5. Pensando em outras expressões de espiritualidade mais marginais, por assim dizer, sabemos que no século IV da era cristã, no auge da crise espiritual do cristianismo - quando este, a partir de Constantino e mais acirradamente sob Teodósio – tornou-se “religião oficial do império”, houve homens e mulheres que buscaram o refúgio do deserto como forma de desenvolvimento de sua espiritualidade. Ficaram conhecidos como padres e madres do deserto. O que buscavam esses cristãos e que tipo de espiritualidade desenvolveram no deserto?
Creio que essa “fuga para o deserto” representou bem mais que um escape puro e simples; trata-se de uma libertação, de uma nova forma de martírio. Com o cessar das perseguições, as testemunhas de Cristo já não eram mais testemunhas de sangue. Aquele mundo, dentro dos limites do império, não apresentava mais resistência à mensagem cristã (não nas aparências). Na prática, o mundo não havia se tornado melhor, e ainda preferia a escuridão à luz. Dessa forma, Antão, Agatão, Macário, Poemen, Teodora, Sara e Sinclética foram alguns dos líderes espirituais no deserto. Ali fundaram um modo de ser baseado nas palavras de aba Arsênio: “Foge, fica em silêncio e ora”. Segundo Henri Nouwen, elas denotam três meios para “impedir que o mundo nos molde à sua imagem” e se constituem, desta forma, em três possíveis caminhos para uma vida no Espírito – embora não sejam os únicos, nem última palavra neste quesito. Sobretudo porque esta vida no Espírito não é vida “fora”: nem do mundo, nem do corpo e muito menos dos conflitos e dilemas humanos. Pelo contrário, é em meio ao enfretamento de todas estas outras coisas que a necessidade do deserto se torna urgente até os dias de hoje, e a espiritualidade cristã, efetiva e transformadora.
6. Para finalizar, o que uma pessoa interessada no tema da espiritualidade cristã pode aprender através de um olhar rigoroso para a história da igreja?

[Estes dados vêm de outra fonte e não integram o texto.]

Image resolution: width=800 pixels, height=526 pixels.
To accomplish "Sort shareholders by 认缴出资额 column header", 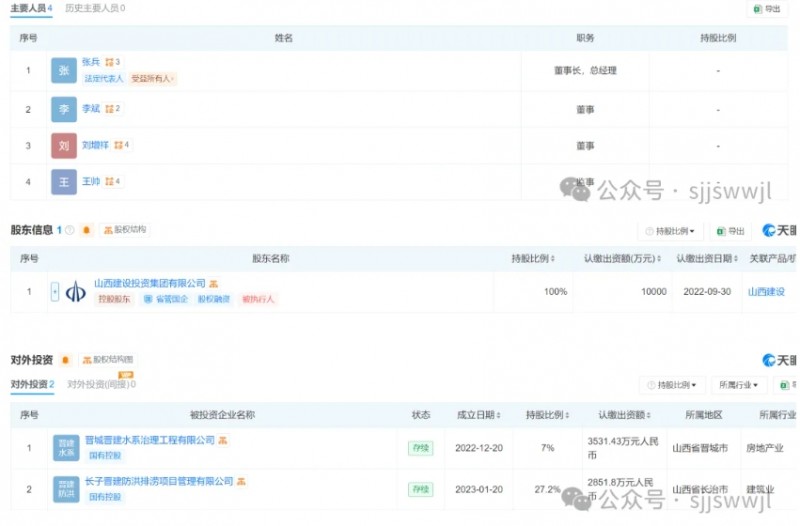I will pos(624,259).
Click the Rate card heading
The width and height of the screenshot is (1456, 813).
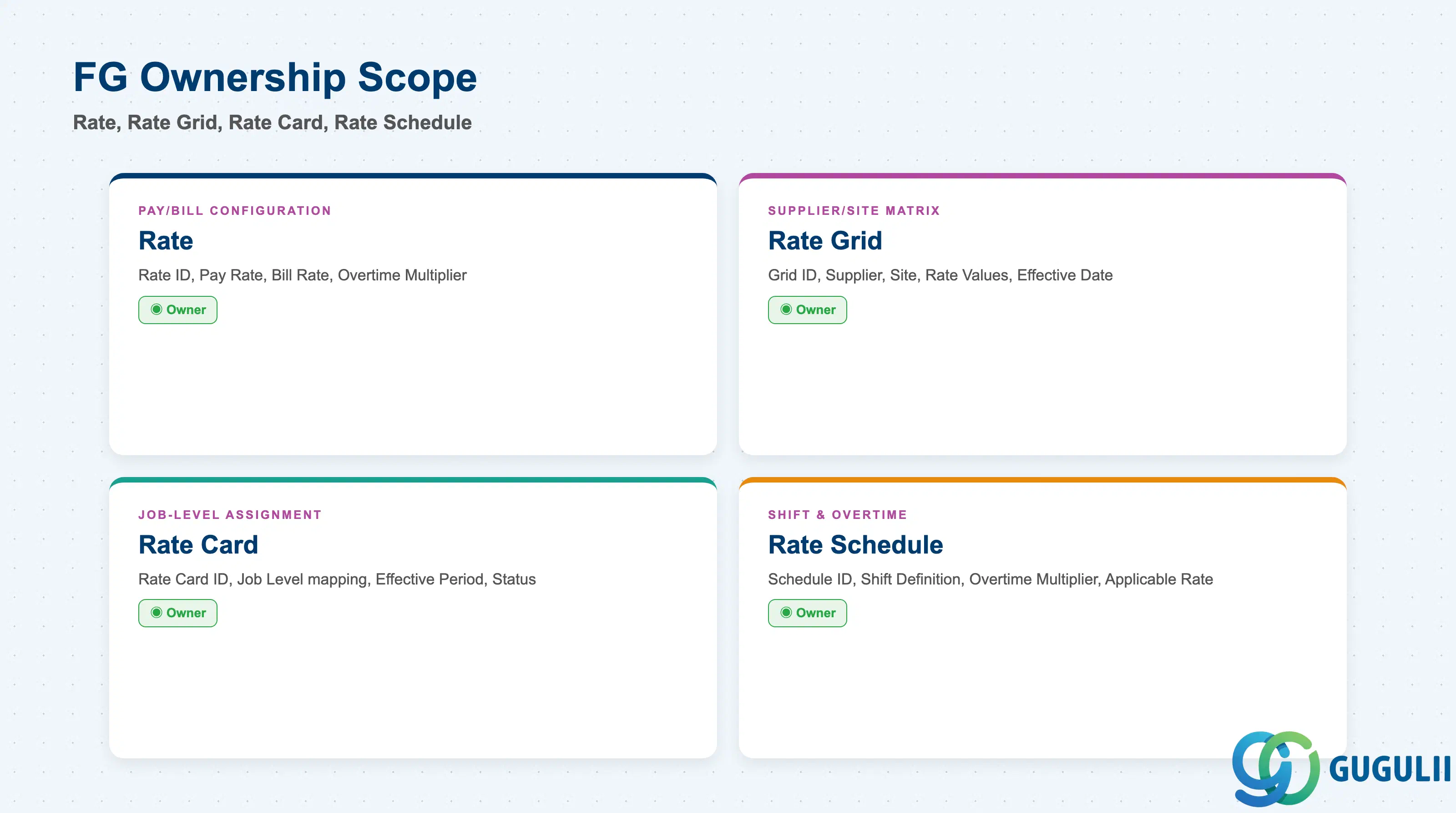pyautogui.click(x=166, y=241)
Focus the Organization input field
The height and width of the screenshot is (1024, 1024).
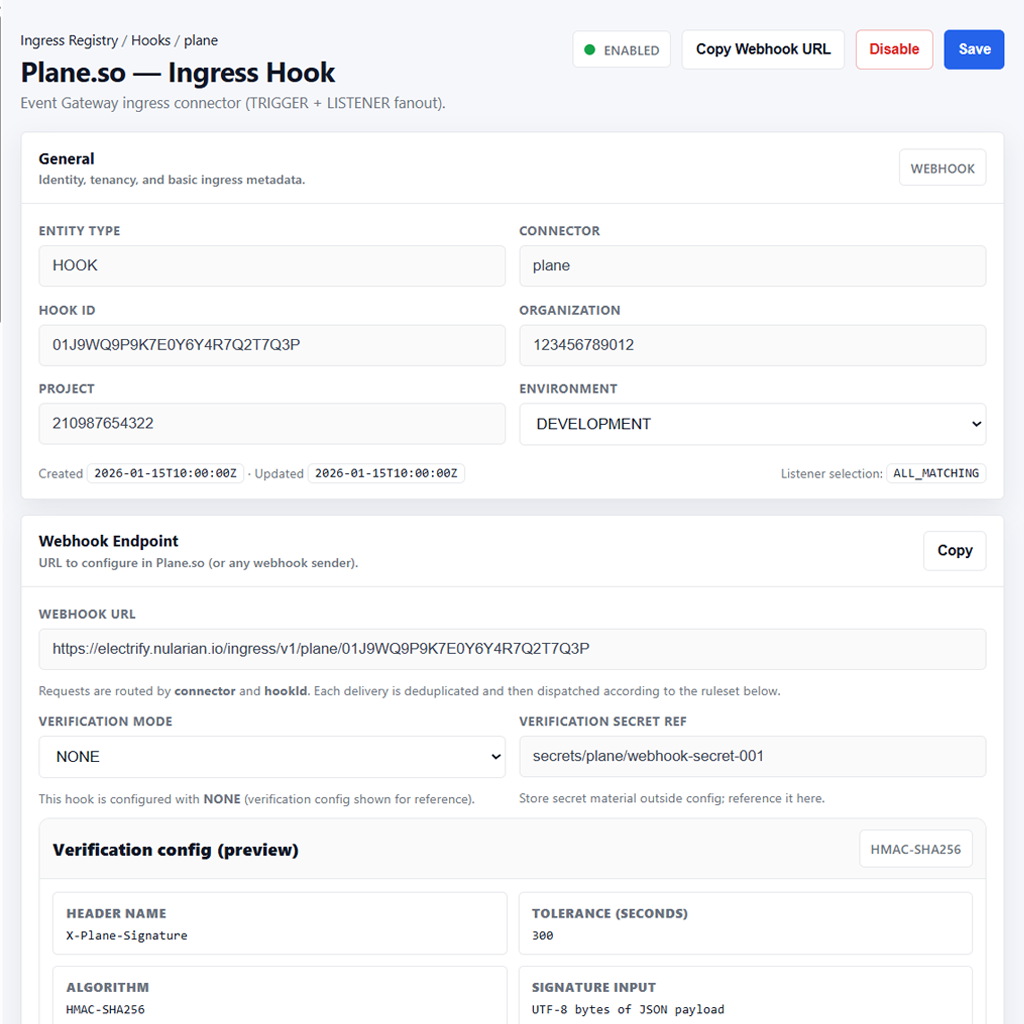tap(752, 345)
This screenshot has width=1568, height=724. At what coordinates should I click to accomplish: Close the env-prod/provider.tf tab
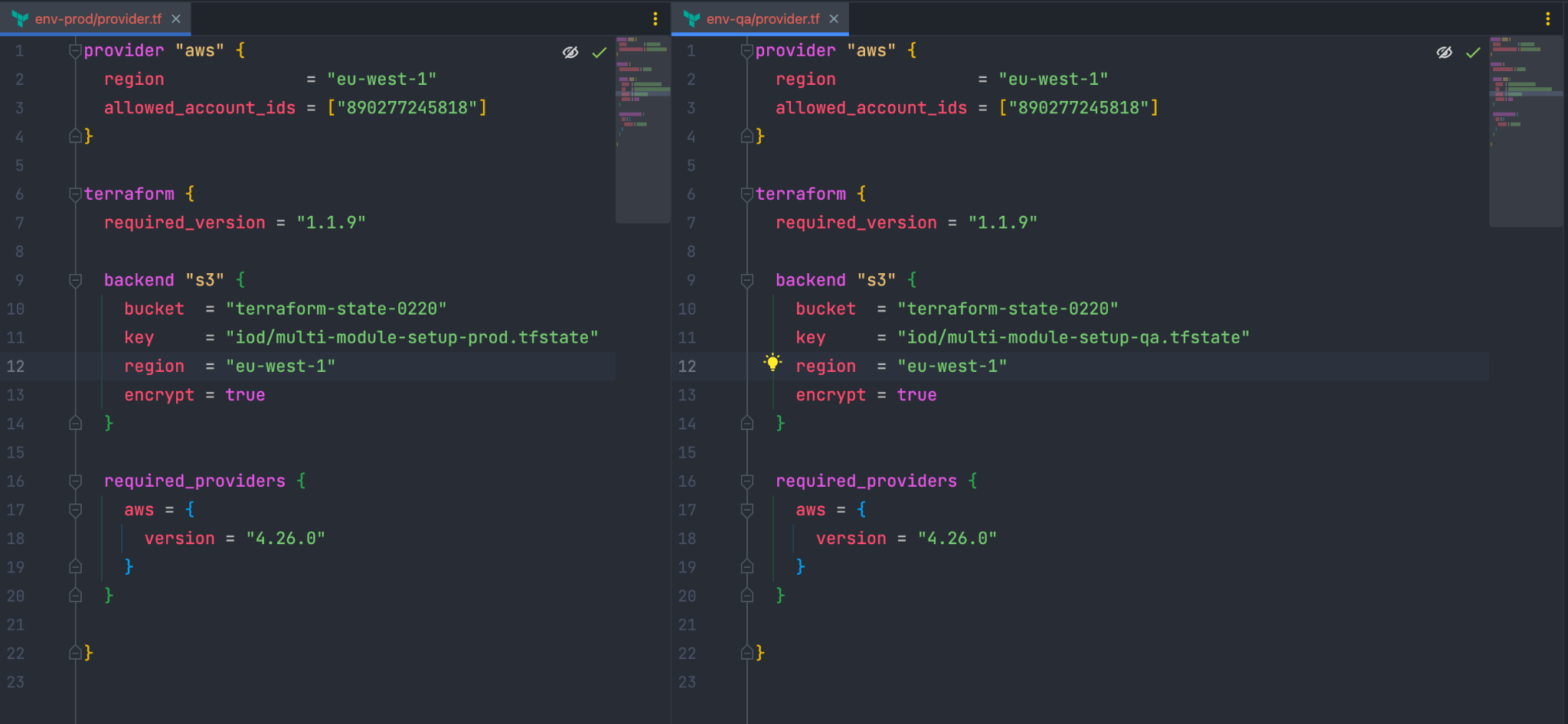click(x=175, y=19)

Creio que muitas coisas, quero destacar três: (1) Que a espiritualidade por nós vivida, através das eras, é uma espiritualidade transmitida. Transformações acontecem nos modos de ser e pensar, sem dúvida, por isso não podemos entendê-la fora da dinâmica entre transmissão e transfiguração, isto é, mudança. (2) Que o olhar histórico, por assim dizer, não pode se limitar a reunir e datar informações sobre como se vivia e se pensava em tais ou quais épocas, mas, como ensinou Michel de Certeau, “incide essencialmente sobre a correlação entre eles” - o que significa, por exemplo, perceber como um determinado movimento está interligado com outro, influencia outro etc. Isto não está dado. É tarefa do estudante de história promover, justificar e interpretar essas conexões. (3) Por fim, que há um elemento de mistério que perpassa a história da espiritualidade cristã, que escapa à nossa compreensão, pois diz respeito à experiência de homens e mulheres com Deus, por meio da ação indomável de seu Santo Espírito. Esse elemento nos ajuda a entender tanto a dinâmica sobre a qual falei anteriormente, como nos orienta na esperança de que a fé em Cristo subsiste tanto por nossa causa, quanto apesar de nós mesmos. Só por isso podemos falar em “espiritualidade”.
[Referências: VAUCHEZ, André. Espiritualidade na Idade Média Ocidental: séculos VIII a XIII. Rio de Janeiro: Jorge Zahar Ed., 1995].